<<<<

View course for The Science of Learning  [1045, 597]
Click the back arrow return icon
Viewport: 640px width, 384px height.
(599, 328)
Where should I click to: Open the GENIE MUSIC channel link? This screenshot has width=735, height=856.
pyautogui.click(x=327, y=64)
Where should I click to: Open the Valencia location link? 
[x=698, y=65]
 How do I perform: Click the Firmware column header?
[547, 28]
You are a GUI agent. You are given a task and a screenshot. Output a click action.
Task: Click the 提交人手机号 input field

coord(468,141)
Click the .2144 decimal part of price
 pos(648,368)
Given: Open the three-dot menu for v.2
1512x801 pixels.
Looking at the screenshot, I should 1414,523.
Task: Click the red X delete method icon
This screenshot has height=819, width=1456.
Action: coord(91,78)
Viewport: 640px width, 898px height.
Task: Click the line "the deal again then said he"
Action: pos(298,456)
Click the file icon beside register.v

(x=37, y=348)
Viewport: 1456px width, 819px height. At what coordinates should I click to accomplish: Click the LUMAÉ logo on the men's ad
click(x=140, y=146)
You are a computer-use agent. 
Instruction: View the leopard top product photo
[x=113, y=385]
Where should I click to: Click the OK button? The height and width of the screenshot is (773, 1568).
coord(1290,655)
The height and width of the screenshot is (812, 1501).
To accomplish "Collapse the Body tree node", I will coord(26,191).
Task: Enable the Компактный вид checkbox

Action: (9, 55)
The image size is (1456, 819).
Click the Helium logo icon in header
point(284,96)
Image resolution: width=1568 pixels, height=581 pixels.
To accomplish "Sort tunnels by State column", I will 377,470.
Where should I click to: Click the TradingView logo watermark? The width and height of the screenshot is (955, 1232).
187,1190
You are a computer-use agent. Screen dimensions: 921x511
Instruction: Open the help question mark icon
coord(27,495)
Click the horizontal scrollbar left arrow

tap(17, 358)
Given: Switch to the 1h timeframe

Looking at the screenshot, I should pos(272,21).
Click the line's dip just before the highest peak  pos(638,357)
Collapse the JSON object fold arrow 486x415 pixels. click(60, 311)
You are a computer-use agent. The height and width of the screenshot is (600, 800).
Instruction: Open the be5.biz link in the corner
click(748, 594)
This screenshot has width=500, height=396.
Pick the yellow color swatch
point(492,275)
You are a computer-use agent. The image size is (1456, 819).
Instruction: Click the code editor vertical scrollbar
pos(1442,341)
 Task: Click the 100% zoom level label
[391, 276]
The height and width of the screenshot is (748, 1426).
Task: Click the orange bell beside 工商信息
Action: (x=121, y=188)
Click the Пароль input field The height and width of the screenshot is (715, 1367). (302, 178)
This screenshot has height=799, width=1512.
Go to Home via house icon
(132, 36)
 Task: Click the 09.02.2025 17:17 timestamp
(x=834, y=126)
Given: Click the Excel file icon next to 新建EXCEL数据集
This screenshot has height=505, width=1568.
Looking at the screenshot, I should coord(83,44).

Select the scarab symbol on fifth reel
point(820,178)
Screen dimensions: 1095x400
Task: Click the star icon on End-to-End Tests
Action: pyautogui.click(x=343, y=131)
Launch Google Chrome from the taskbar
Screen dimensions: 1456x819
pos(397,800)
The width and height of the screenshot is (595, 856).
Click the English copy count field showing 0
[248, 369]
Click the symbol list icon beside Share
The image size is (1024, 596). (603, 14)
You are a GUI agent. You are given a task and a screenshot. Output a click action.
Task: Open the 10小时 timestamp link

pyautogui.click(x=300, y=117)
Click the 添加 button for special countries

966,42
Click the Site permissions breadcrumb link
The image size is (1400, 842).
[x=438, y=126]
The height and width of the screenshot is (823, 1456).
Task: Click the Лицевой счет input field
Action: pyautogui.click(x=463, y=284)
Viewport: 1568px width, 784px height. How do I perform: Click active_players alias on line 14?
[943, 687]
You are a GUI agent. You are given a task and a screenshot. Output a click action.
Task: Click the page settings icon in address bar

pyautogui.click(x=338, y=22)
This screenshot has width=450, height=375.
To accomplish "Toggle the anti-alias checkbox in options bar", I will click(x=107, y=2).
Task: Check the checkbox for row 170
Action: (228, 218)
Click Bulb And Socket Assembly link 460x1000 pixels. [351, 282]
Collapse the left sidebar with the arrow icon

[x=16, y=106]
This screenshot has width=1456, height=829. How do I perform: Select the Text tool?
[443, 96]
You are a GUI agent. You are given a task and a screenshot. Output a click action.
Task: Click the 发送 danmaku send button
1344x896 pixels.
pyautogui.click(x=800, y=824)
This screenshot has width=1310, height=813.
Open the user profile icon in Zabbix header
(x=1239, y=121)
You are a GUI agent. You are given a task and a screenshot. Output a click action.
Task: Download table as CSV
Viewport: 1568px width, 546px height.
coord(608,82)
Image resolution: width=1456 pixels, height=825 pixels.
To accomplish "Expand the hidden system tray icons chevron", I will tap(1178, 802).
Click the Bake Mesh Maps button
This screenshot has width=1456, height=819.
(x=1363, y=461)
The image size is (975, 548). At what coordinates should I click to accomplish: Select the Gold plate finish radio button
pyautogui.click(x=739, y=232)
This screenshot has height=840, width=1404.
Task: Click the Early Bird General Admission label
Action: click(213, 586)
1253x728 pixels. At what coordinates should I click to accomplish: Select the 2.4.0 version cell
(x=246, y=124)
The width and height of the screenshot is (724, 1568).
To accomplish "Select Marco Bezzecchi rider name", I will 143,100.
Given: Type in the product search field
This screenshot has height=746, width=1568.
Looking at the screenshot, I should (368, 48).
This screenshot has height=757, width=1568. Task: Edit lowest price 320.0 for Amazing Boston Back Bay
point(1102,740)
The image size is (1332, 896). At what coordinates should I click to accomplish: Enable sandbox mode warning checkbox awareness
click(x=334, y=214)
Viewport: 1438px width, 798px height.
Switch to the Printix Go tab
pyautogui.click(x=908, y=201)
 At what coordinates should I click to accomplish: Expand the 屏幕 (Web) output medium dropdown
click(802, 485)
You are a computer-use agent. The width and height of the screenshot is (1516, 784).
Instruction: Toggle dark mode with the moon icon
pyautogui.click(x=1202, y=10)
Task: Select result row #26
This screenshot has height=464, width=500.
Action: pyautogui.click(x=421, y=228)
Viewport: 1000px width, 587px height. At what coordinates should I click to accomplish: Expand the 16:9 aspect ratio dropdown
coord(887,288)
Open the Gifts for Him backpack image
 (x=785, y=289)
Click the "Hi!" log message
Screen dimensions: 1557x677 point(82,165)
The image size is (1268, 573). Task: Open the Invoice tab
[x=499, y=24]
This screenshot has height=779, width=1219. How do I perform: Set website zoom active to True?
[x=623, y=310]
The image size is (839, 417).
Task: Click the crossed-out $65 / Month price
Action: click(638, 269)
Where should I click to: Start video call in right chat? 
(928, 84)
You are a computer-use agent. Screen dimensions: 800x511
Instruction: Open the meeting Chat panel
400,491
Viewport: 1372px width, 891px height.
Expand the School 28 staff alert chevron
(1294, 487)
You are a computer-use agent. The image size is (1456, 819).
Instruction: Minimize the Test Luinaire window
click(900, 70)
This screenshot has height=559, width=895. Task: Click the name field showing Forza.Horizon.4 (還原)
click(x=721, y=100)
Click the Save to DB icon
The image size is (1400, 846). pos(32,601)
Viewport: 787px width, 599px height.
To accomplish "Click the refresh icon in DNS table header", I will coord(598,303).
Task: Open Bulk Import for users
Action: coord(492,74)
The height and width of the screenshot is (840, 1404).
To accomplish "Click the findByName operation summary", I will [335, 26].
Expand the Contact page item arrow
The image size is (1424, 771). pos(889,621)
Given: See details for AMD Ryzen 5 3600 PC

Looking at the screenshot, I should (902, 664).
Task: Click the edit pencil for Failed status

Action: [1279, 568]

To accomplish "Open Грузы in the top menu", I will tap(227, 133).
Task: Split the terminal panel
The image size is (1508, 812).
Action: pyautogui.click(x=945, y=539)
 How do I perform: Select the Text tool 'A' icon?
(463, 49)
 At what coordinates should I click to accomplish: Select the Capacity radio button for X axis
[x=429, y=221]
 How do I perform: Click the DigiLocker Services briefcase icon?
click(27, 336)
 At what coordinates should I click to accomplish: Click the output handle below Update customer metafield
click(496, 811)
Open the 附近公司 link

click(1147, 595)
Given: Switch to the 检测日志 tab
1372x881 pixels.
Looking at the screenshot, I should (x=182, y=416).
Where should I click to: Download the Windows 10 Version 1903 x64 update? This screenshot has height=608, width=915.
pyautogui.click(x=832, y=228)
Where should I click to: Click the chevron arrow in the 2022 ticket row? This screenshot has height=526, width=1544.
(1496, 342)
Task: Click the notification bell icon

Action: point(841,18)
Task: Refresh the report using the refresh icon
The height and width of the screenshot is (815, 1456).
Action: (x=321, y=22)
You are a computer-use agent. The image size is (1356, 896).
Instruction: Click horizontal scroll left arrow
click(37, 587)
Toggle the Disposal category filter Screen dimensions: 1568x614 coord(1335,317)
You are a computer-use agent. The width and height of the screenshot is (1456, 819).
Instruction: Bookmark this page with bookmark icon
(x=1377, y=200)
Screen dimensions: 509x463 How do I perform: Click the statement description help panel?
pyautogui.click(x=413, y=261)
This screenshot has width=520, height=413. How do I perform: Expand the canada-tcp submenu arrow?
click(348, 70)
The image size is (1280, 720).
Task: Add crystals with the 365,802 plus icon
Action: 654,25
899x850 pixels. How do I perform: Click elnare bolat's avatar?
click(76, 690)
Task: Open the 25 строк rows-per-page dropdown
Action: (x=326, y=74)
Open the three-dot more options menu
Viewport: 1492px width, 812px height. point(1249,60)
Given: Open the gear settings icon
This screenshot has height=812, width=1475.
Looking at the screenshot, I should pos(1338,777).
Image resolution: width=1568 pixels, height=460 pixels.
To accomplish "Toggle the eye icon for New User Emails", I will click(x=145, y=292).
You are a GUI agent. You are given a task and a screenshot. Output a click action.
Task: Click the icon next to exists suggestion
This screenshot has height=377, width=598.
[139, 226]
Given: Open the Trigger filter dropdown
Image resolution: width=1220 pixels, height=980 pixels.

>>>>

→ WRITTEN INSTRUCTION:
Can you rewrite the lines of the entries as a numbered list, starting at the line that contains "Task: Click the 100% zoom level label" and ending at the line that contains "Click the Пароль", with both of those lines included and any blank lines dropped?

→ SOLUTION TO THIS TASK:
1.  Task: Click the 100% zoom level label
2. [391, 276]
3. The height and width of the screenshot is (748, 1426).
4. Task: Click the orange bell beside 工商信息
5. Action: (x=121, y=188)
6. Click the Пароль input field The height and width of the screenshot is (715, 1367). (302, 178)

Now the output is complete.